As you can see below in the Snowie match play evaluation, it is a .062 error to take this cube. What is interesting is that if you look at the money play evaluation beside that, it is a take, and it would be a .045 error to drop the cube.
|Match Play Evaluation
||Money Play Evaluation
In both evaluations, White wins the same number of games and gets the same number of gammons, so what's the difference? To find the answer, we must consider the price of gammons.
It is true that the price of gammons is the same at this match score as for money, but only before the cube is turned. After the cube is turned, in a money game, a gammon is still always worth half a win, or .5, but in a match, the value or cost of a gammon changes greatly depending on the match score and the affect of the odds of winning a match by winning a gammon.
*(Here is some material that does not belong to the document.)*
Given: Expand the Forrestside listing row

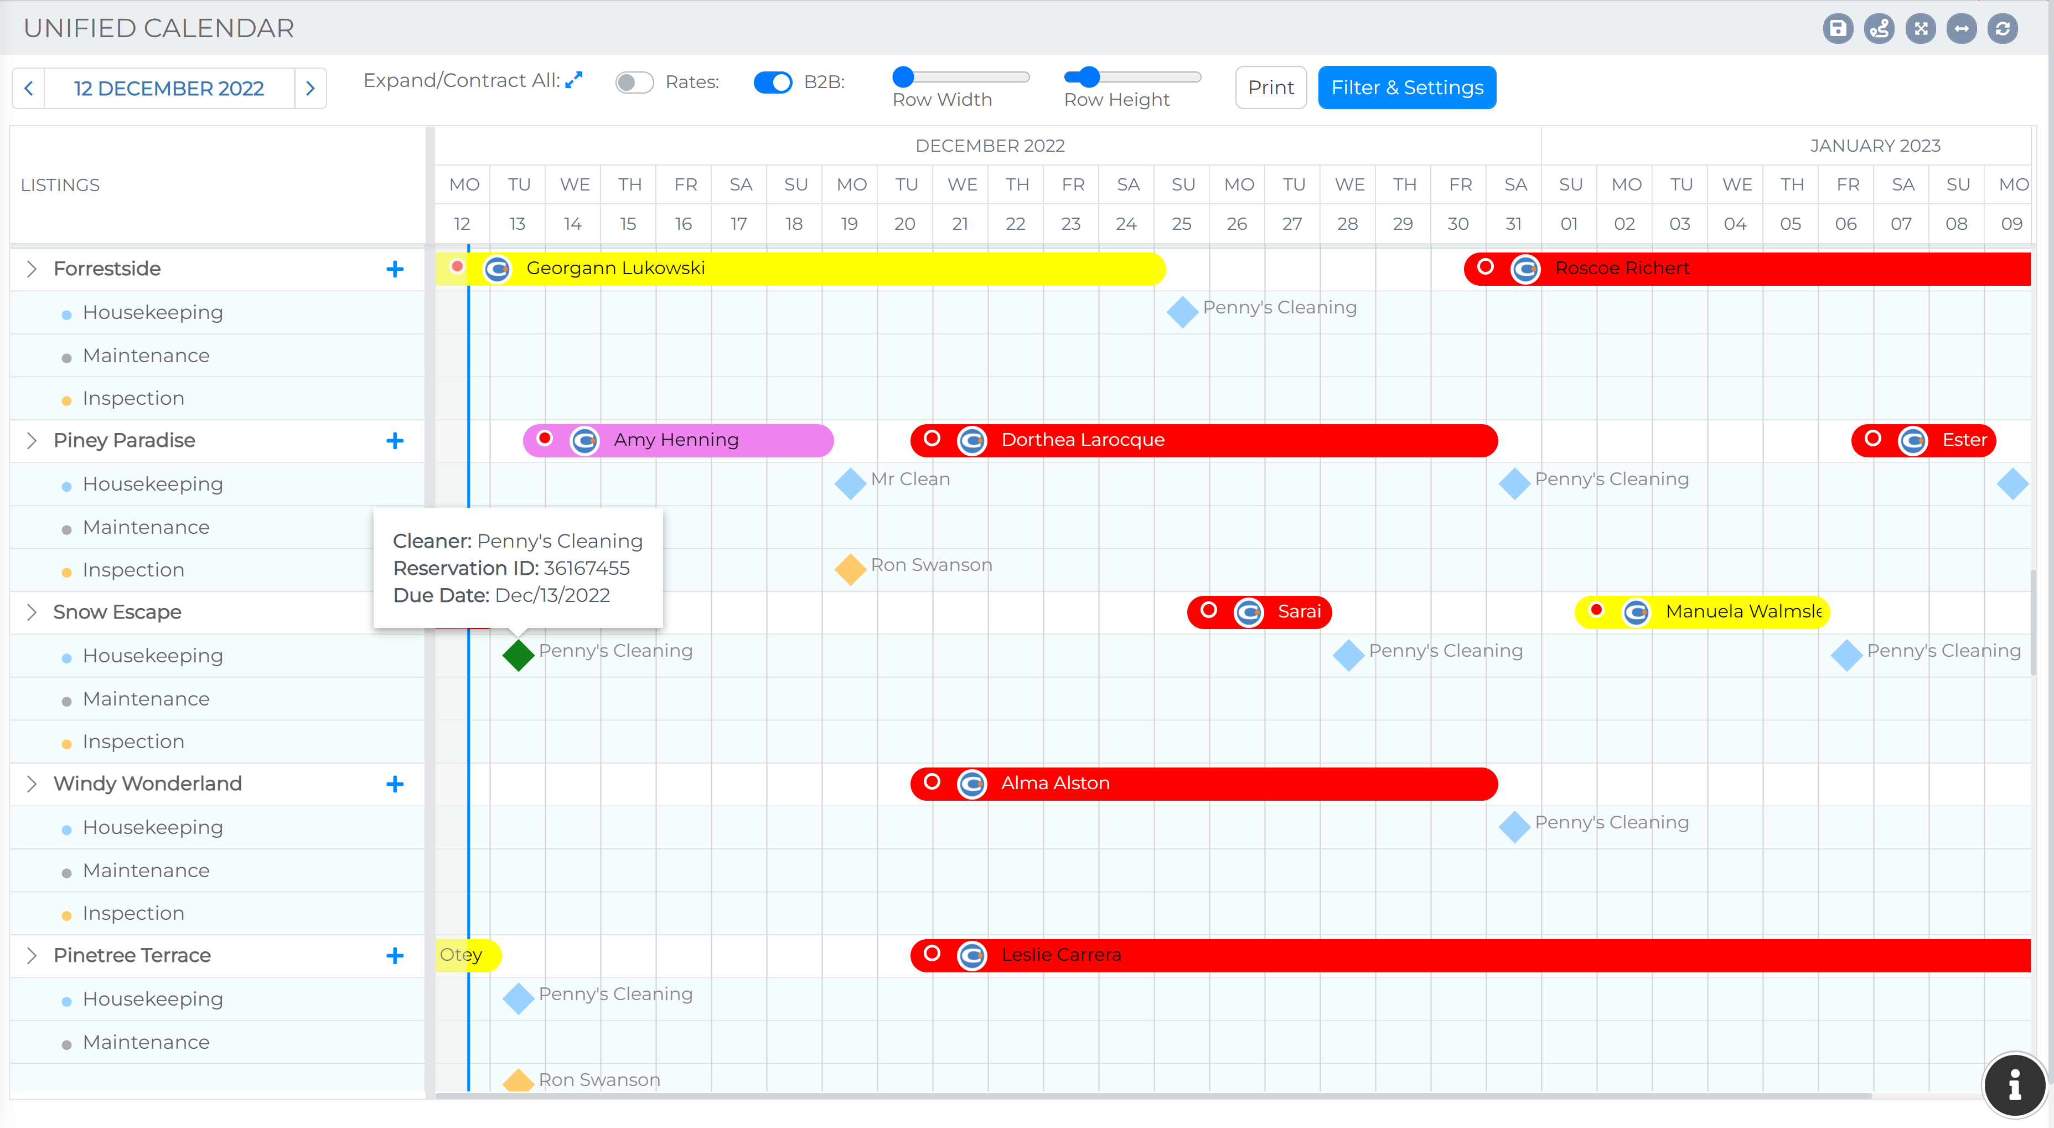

At 5-away/5-away, the cost of gammons is .69 when the cube is on 2. In layman's terms, this means that a gammon is much more costly at this match score than it would be in a money game. If you get gammoned and you are now losing 5-away/1-away Crawford, your odds of winning the match go down to about 15 percent. So a gammon is a very nasty thing to have happen to you at this score.
The evaluation tells us that White will win gammons about 30 percent of the time. If you estimate this properly over the board, and you apply the price of gammons properly, what this means is that the effective cost of the gammons in a money game is 15 (30 × .5) but in a match it is around 21 (30 × .69). That 6 extra points is more than enough to push the decision from a take to a pass. I have played enough money games to have a pretty strong feeling that this is a take, and I simply applied that reasoning in my match.
To me, the moral of this story is that backgammon truly is a more complex game than most people realize, and no matter how long you play or how much you think you know, there is always more to learn. More specifically, the moral of this particular study is that if you really want to be a top tournament player, you must learn, and apply, not only your match equity tables and take points, but also the price of gammons.